● **Directions for this task**:
Copy each of the rows below word for word, keeping every line as it stands.
-- Start of Stored rows --
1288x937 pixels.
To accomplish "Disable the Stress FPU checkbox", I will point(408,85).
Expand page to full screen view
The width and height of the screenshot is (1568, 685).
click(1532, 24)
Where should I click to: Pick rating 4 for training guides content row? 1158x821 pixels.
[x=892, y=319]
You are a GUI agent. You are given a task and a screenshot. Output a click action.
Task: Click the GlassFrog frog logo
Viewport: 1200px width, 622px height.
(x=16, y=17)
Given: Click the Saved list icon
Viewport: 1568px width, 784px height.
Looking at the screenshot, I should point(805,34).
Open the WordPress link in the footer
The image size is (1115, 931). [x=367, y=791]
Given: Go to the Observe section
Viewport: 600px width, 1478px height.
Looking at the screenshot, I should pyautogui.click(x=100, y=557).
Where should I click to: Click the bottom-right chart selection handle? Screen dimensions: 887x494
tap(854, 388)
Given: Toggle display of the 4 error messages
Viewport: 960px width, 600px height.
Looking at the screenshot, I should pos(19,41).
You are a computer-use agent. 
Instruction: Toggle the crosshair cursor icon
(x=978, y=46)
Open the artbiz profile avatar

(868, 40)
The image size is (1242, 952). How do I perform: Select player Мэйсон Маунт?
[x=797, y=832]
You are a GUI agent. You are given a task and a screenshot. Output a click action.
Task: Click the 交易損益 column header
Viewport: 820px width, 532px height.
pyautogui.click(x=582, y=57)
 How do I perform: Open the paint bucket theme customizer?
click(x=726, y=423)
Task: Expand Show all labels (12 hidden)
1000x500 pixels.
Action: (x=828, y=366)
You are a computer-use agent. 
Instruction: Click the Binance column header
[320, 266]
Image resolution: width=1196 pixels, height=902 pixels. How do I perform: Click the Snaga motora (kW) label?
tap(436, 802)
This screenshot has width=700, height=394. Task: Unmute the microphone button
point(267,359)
-- End of Stored rows --
● **Task answer**:
1288x937 pixels.
To accomplish "Disable the Stress FPU checkbox", I will point(408,85).
Expand page to full screen view
The width and height of the screenshot is (1568, 685).
click(1532, 24)
Where should I click to: Pick rating 4 for training guides content row? 1158x821 pixels.
[x=892, y=319]
You are a GUI agent. You are given a task and a screenshot. Output a click action.
Task: Click the GlassFrog frog logo
Viewport: 1200px width, 622px height.
(x=16, y=17)
Given: Click the Saved list icon
Viewport: 1568px width, 784px height.
Looking at the screenshot, I should point(805,34).
Open the WordPress link in the footer
The image size is (1115, 931). [x=367, y=791]
Given: Go to the Observe section
Viewport: 600px width, 1478px height.
Looking at the screenshot, I should pyautogui.click(x=100, y=557).
Where should I click to: Click the bottom-right chart selection handle? Screen dimensions: 887x494
tap(854, 388)
Given: Toggle display of the 4 error messages
Viewport: 960px width, 600px height.
Looking at the screenshot, I should pos(19,41).
You are a computer-use agent. 
Instruction: Toggle the crosshair cursor icon
(x=978, y=46)
Open the artbiz profile avatar

(868, 40)
The image size is (1242, 952). How do I perform: Select player Мэйсон Маунт?
[x=797, y=832]
You are a GUI agent. You are given a task and a screenshot. Output a click action.
Task: Click the 交易損益 column header
Viewport: 820px width, 532px height.
pyautogui.click(x=582, y=57)
 How do I perform: Open the paint bucket theme customizer?
click(x=726, y=423)
Task: Expand Show all labels (12 hidden)
1000x500 pixels.
Action: (x=828, y=366)
You are a computer-use agent. 
Instruction: Click the Binance column header
[320, 266]
Image resolution: width=1196 pixels, height=902 pixels. How do I perform: Click the Snaga motora (kW) label?
tap(436, 802)
This screenshot has width=700, height=394. Task: Unmute the microphone button
point(267,359)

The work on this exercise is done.